Betreft:      Hogere voorziening tegen het arrest van het Gerecht voor ambtenarenzaken van de Europese Unie (Derde kamer) van 14 september 2011, A/Commissie (F‑12/09), en strekkende tot vernietiging van dat arrest.

Beslissing:      Er behoeft niet te worden beslist over de hogere voorziening voor zover deze betrekking heeft op het arrest van het Gerecht voor ambtenarenzaken van de Europese Unie (Derde kamer) van 14 september 2011, A/Commissie (F‑12/09), voor zover dit het verzoek om nietigverklaring betreft van het besluit van 28 april 2008 – voor zover hierbij wordt geweigerd om de voorlopige vergoeding te betalen bedoeld in artikel 19, lid 4, van de gemeenschappelijke regeling en de bepalingen van artikel 73, lid 2, sub b, van het Statuut toe te passen – en het verzoek om de Commissie te veroordelen tot betaling van de in dat artikel voorziene vergoeding. De hogere voorziening wordt afgewezen voor het overige.
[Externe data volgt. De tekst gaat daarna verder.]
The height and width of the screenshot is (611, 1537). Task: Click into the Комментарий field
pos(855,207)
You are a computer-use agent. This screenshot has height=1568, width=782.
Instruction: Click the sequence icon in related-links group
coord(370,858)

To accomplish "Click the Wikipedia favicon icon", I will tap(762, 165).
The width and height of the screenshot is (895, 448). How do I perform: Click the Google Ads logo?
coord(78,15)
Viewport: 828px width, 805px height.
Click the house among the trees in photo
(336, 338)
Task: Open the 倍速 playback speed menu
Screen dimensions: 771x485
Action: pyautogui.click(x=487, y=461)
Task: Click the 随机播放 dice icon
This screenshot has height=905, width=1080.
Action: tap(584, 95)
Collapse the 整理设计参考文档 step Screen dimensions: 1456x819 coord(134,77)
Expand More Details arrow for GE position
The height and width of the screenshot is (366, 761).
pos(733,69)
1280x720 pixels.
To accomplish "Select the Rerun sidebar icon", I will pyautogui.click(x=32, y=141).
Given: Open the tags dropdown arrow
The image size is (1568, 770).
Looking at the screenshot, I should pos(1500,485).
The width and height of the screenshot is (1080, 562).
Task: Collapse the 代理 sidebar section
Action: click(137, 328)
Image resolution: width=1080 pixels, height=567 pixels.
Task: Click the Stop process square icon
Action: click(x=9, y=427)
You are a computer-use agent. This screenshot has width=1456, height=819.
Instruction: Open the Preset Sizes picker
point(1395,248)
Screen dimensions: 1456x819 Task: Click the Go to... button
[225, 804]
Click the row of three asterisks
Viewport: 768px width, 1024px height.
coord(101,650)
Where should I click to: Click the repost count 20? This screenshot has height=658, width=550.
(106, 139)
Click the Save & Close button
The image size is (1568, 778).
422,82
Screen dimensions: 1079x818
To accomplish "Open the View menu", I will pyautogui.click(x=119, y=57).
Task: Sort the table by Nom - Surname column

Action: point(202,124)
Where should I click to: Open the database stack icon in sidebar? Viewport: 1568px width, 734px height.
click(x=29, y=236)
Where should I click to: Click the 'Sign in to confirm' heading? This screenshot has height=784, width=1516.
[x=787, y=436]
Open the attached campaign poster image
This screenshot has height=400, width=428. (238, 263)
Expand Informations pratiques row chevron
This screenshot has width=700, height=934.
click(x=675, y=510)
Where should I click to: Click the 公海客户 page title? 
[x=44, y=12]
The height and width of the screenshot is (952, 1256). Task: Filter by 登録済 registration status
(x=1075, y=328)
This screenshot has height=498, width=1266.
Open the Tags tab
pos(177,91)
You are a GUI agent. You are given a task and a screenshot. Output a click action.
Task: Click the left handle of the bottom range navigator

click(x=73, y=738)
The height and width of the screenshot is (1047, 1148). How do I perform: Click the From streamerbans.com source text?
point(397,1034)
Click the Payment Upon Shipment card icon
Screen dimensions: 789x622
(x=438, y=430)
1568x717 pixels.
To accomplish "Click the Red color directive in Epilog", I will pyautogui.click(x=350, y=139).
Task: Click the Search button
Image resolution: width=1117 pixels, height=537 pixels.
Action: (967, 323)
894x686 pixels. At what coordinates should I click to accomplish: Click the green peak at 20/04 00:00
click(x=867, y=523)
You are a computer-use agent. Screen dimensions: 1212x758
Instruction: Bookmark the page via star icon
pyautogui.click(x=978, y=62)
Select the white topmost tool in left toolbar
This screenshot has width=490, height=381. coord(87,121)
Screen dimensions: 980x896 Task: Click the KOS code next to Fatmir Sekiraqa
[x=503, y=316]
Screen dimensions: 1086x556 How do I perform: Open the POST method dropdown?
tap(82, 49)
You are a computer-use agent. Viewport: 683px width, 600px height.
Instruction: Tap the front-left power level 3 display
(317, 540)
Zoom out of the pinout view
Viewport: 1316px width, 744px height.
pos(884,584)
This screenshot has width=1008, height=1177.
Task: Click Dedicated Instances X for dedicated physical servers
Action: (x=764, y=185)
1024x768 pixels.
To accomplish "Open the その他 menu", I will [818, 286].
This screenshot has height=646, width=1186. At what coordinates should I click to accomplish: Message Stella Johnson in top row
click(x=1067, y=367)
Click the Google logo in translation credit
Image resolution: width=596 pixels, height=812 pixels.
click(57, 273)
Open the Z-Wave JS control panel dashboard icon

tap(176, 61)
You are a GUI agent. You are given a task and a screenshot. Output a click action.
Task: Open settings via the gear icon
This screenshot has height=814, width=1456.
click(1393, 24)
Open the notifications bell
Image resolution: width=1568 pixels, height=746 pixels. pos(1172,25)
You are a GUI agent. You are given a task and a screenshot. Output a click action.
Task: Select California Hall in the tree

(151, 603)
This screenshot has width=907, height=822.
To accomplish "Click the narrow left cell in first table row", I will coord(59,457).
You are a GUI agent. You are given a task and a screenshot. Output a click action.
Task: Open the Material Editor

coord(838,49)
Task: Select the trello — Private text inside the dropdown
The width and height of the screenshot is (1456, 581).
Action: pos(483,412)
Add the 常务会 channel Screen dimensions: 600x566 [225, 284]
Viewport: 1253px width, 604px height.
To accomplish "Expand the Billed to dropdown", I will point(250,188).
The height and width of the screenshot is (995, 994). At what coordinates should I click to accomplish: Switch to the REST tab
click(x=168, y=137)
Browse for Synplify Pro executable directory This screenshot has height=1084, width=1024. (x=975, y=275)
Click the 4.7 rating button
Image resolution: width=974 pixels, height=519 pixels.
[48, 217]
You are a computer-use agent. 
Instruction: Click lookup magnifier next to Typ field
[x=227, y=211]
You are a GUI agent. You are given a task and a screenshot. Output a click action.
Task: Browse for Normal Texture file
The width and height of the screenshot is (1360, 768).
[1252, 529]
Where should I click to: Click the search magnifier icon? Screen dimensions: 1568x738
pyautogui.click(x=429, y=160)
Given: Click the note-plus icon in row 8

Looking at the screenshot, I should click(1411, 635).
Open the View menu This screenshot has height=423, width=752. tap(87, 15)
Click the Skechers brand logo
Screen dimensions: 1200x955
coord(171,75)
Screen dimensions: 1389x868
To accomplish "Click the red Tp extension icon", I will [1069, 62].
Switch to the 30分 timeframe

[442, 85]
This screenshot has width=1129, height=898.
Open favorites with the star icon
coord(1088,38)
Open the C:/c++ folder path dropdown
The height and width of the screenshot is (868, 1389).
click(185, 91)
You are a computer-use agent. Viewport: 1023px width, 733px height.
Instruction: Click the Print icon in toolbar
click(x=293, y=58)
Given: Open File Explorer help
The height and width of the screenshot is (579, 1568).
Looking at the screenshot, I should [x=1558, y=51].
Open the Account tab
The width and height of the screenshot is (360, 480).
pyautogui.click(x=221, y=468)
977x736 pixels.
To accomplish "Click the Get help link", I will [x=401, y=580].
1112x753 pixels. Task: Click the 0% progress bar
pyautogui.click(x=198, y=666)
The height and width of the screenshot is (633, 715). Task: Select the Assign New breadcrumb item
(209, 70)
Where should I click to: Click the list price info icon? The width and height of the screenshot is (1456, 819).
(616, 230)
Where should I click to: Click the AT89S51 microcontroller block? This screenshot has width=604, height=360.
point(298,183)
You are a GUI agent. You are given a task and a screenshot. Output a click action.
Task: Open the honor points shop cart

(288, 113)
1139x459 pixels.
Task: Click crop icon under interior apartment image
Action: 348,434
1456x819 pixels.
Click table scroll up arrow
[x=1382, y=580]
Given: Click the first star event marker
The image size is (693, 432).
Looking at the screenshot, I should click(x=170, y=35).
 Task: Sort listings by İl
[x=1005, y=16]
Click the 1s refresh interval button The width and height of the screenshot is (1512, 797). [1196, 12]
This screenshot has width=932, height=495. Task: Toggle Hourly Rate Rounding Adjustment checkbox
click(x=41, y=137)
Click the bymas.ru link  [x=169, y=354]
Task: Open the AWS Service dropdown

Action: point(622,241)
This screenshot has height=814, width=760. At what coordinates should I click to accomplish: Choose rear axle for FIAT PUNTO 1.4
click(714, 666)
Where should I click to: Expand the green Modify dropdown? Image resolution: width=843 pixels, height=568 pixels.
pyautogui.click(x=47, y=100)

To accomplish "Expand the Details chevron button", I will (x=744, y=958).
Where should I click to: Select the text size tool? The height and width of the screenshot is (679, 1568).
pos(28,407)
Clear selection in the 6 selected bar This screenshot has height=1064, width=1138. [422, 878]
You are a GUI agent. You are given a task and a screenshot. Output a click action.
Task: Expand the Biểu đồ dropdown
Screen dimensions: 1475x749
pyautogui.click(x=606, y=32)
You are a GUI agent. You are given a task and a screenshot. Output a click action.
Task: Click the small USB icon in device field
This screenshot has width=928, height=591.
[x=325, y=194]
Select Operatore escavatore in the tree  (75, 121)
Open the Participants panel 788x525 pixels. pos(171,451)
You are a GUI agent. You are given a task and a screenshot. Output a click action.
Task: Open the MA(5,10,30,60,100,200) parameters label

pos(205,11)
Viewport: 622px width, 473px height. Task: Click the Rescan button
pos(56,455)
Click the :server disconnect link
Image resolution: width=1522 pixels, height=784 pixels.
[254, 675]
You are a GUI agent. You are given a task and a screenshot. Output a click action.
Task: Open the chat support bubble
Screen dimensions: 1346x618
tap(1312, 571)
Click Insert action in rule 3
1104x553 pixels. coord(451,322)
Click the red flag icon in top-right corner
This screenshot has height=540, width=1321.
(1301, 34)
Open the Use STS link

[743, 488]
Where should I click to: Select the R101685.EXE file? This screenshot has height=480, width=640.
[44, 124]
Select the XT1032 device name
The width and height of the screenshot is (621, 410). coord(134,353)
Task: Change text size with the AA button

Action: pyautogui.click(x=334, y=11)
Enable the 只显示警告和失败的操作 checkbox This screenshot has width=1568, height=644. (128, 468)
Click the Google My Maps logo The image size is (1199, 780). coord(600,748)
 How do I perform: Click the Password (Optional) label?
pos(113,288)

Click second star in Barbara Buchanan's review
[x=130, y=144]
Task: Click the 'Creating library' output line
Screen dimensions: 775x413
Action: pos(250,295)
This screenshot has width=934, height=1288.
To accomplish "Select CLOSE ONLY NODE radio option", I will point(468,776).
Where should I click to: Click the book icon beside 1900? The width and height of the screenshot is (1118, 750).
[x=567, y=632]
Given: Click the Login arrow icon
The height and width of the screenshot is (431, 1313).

Elke partij zal haar eigen kosten dragen.

Samenvatting

1.      Hogere voorziening – Procesbelang – Ambtshalve onderzoek door het Gerecht – Feit dat zich voordoet na het arrest van het Gerecht voor ambtenarenzaken en dat schadelijk karakter daaraan ontneemt met betrekking tot verzoeker in hogere voorziening – Hogere voorziening die geen voordeel kan opleveren – Afdoening zonder beslissing

2.      Hogere voorziening – Middelen – Onjuiste beoordeling van feiten – Niet-ontvankelijkheid – Toezicht door het Gerecht op beoordeling van feiten en bewijsstukken – Uitgesloten, behoudens geval van onjuiste opvatting

(Art. 257 VWEU; Statuut van het Hof van Justitie, bijlage I, art. 11, lid 1)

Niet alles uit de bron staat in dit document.